JOSÉ MARÍA MORELOS, Quintana Roo, 14 de septiembre de 2026.- Los bajos registros de violencia de género en municipios de la Zona Maya no necesariamente reflejan una menor incidencia, sino que pueden estar relacionados con obstáculos para denunciar, como las distancias hacia las cabeceras municipales y la falta de atención en lengua maya, advirtió María Luisa Hernández Aguilar, investigadora de la Universidad Autónoma del Estado de Quintana Roo.
La especialista señaló que José María Morelos aparece con niveles bajos dentro del Atlas de Violencia de Género, pero consideró que esto no significa que el problema sea inexistente. Explicó que muchas mujeres de comunidades rurales deben trasladarse para presentar una denuncia formal, lo que dificulta el acceso a las instituciones de procuración de justicia.
Idioma y distancia frenan denuncias
Hernández Aguilar agregó que la barrera lingüística puede aumentar la vulnerabilidad de las mujeres indígenas cuando las dependencias no cuentan con personal capaz de comunicarse en su lengua materna. Esta situación, dijo, puede provocar que una mujer desista del trámite si no logra explicar con claridad lo ocurrido o no recibe una atención adecuada.
La investigadora consideró necesario fortalecer las herramientas de orientación para que las mujeres conozcan cómo presentar una denuncia y a qué instancias acudir.
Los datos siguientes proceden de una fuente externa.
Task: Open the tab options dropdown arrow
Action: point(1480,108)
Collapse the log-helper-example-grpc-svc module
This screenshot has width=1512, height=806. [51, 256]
También planteó que la atención no debe concentrarse únicamente en oficinas ubicadas en las cabeceras municipales.
Entre las medidas que podrían reducir la cifra no denunciada, señaló la instalación de módulos de atención directamente en comunidades rurales y la presencia de personal bilingüe. El objetivo, sostuvo, es acercar los servicios de justicia a las mujeres de la Zona Maya y disminuir las barreras geográficas y lingüísticas que enfrentan actualmente.